For in his own eyes he flatters himself
too much to detect or hate his sin.
A difference in translation between the NIV and the Japanese really jumped out at me just now. Where the NIV starts with “An oracle is within my heart concerning the sinfulness of the wicked,” the Japanese says, “Sin speaks in the heart of the wicked.” That’s a very interesting twist, and has real truth to it. That said, it is the rest of the passage that speaks most to me, because it describes my past condition so accurately. It points up two things that are essential for living the full life of holiness and righteousness that God has planned for us: fear of God and humility. Sadly, both of those are in short supply in the world at large. They are also closely intertwined. Without a fear of God, a recognition that He is our Creator and everything good comes from Him, without exception, (James 1:17) we quickly devolve into a totally self-centered world view that makes our own pleasure and satisfaction the ultimate good. Reading Ecclesiastes will tell you the emptiness of that! Such a world view is the outgrowth of hubris, a pride that says we don’t need God, and that we are the final arbiter of everything. We describe such a person as a sociopath, but all of us have that tendency within us. True mental health requires an awareness that we have value and abilities, but we aren’t the be-all and end-all of everything. A sociopath has lost that awareness. To the degree we hang onto that awareness, there is hope for us.

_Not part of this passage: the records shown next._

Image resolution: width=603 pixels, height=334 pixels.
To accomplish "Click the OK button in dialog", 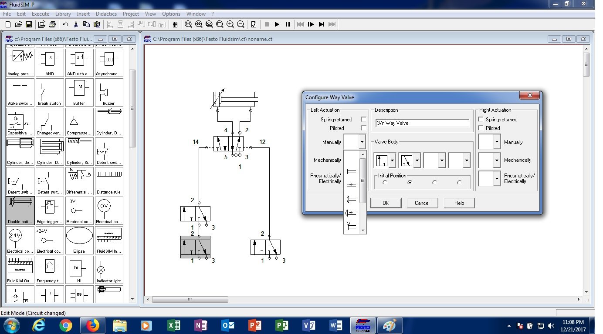I will [386, 203].
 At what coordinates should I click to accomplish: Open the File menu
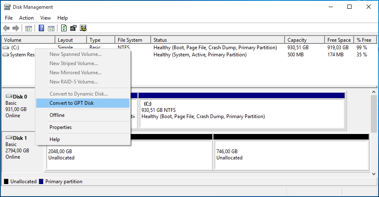9,18
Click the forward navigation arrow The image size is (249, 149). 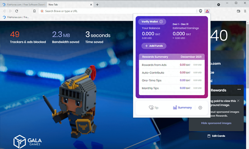tap(11, 11)
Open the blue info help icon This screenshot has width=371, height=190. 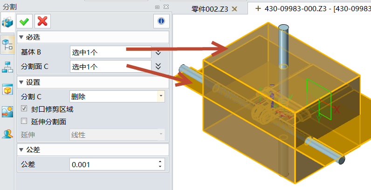click(161, 21)
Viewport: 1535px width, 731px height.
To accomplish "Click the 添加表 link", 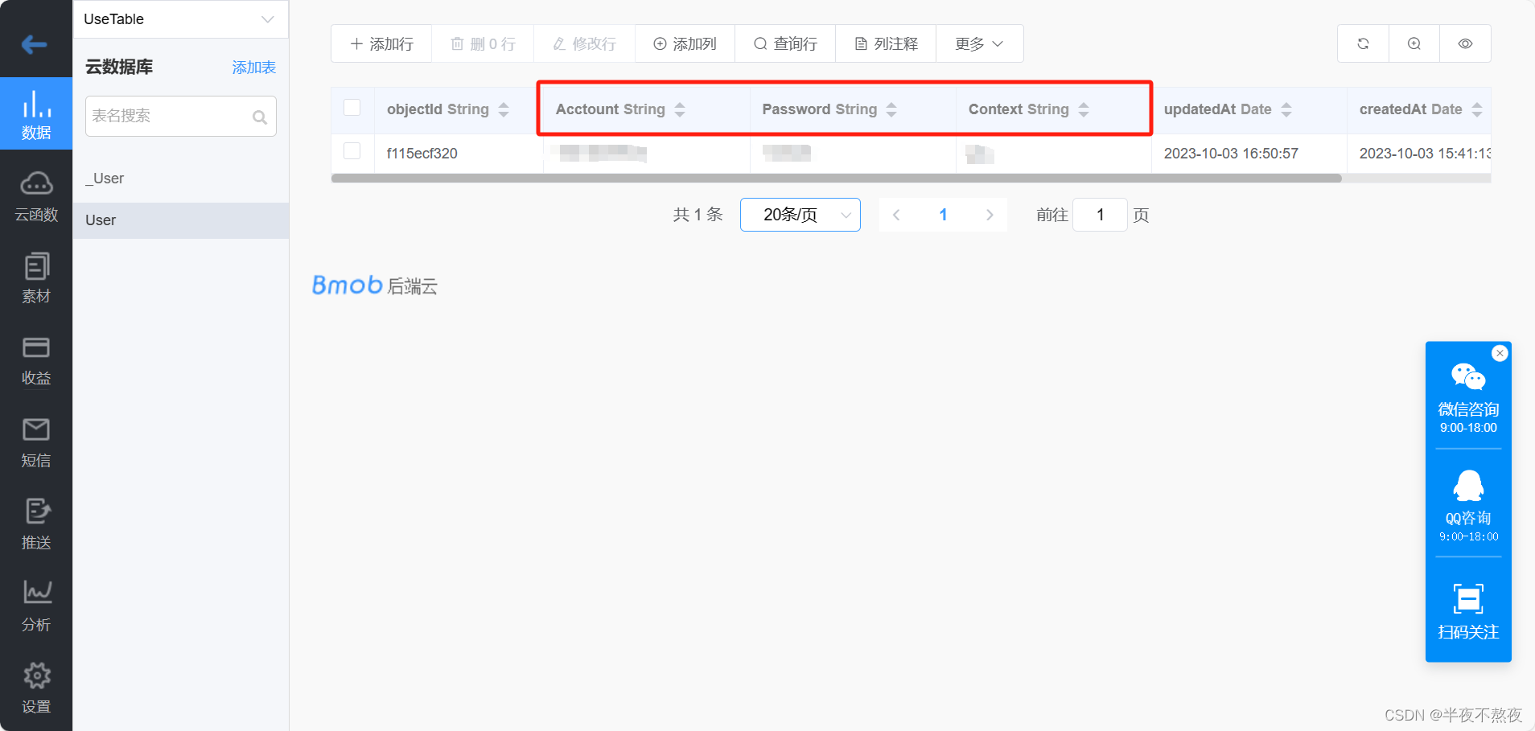I will pos(253,67).
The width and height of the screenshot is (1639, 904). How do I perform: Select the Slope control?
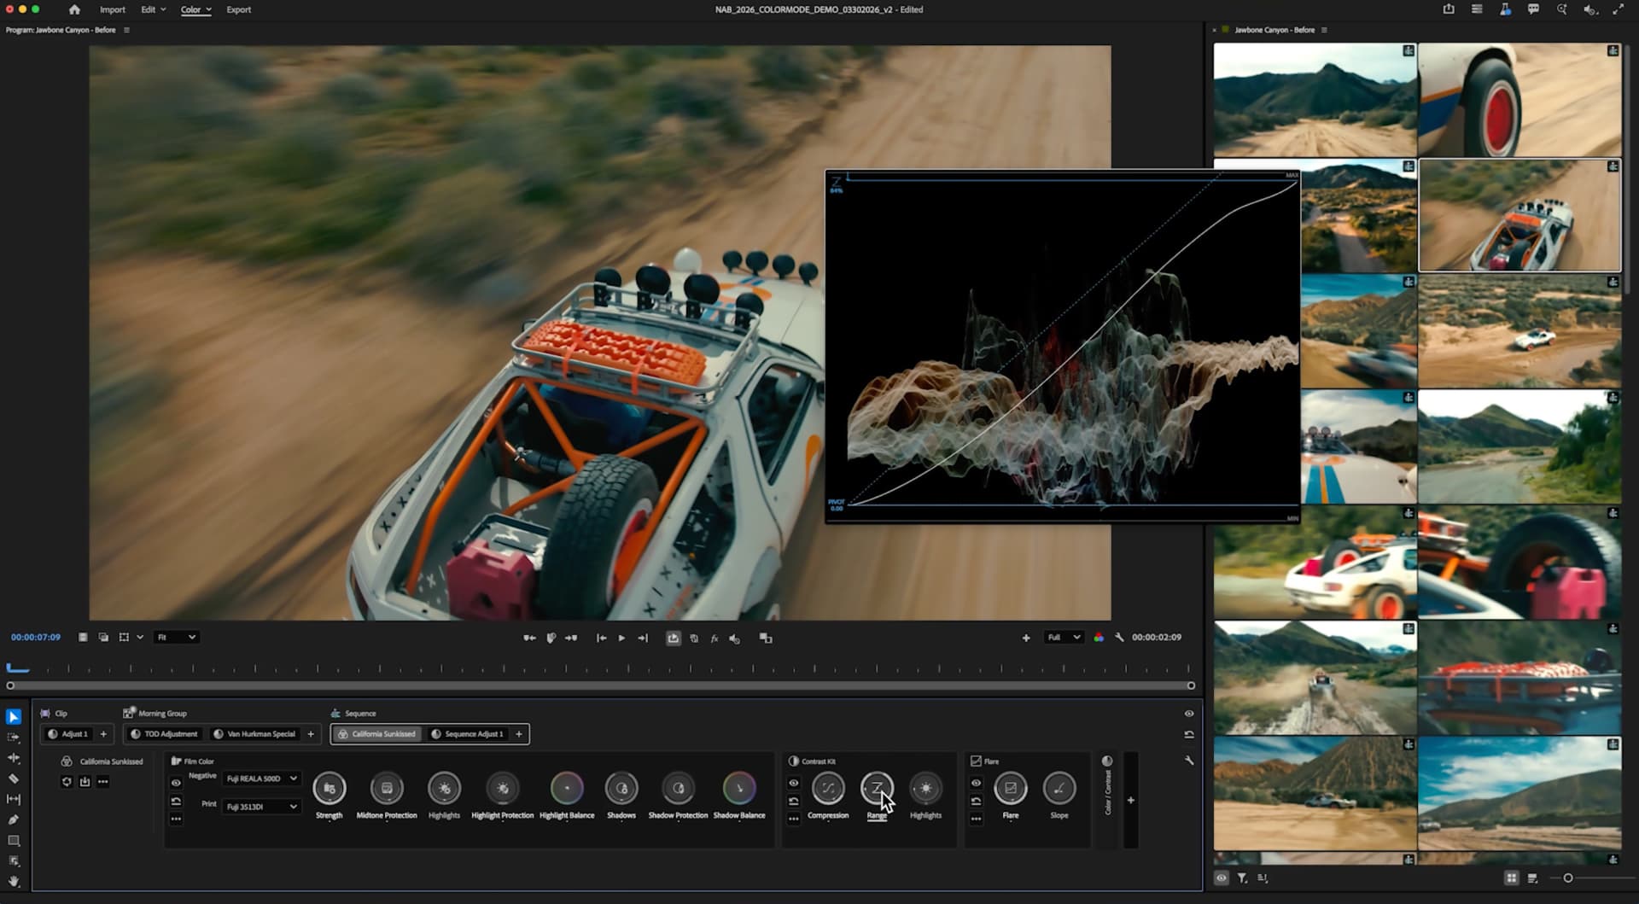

As I am frequently reminded, I have loved God from childhood, but for a long period I didn’t really fear Him. I knew that He was watching everything I did, but that didn’t keep me from doing things I knew full well weren’t pleasing to Him. I descended into that special stupidity of those with a high IQ, thinking that I had all the right answers – which is how I just described a sociopath! It is no exaggeration to say that I could have become a monster. However, God, in His incredible mercy and grace, tapped me on the shoulder one night and, when I turned, He had a mirror for me to see my own soul. I literally fell to my knees and cried out, “My Lord and my God!” I don’t want to think of what my course could have been had He not done that. Now, I still struggle with pride at times, but I have a genuine desire to recognize my own sins so that I may repent of them. As a pastor I desire the same thing for others, but I’ve got to remember that it is the Holy Spirit who convicts of sin, righteousness and judgment. (John 16:8-11) I am to speak the truth in love, not drawing back from confrontation when it is called for, but not trying to do the Holy Spirit’s work for Him. My massive repentance was triggered by someone’s personal testimony, but they didn’t know me personally at all and certainly weren’t “aiming for” me. I am to pray for people and trust God with them, so that He may do for them what He alone knows is necessary for their salvation.
Father, thank You for this reminder. Thank You for how I see Your grace playing out in the lives of those around me. May we all submit fully to you in full humility, so that You may do Your perfect will in and through us, for Your glory. Thank You. Hallelujah!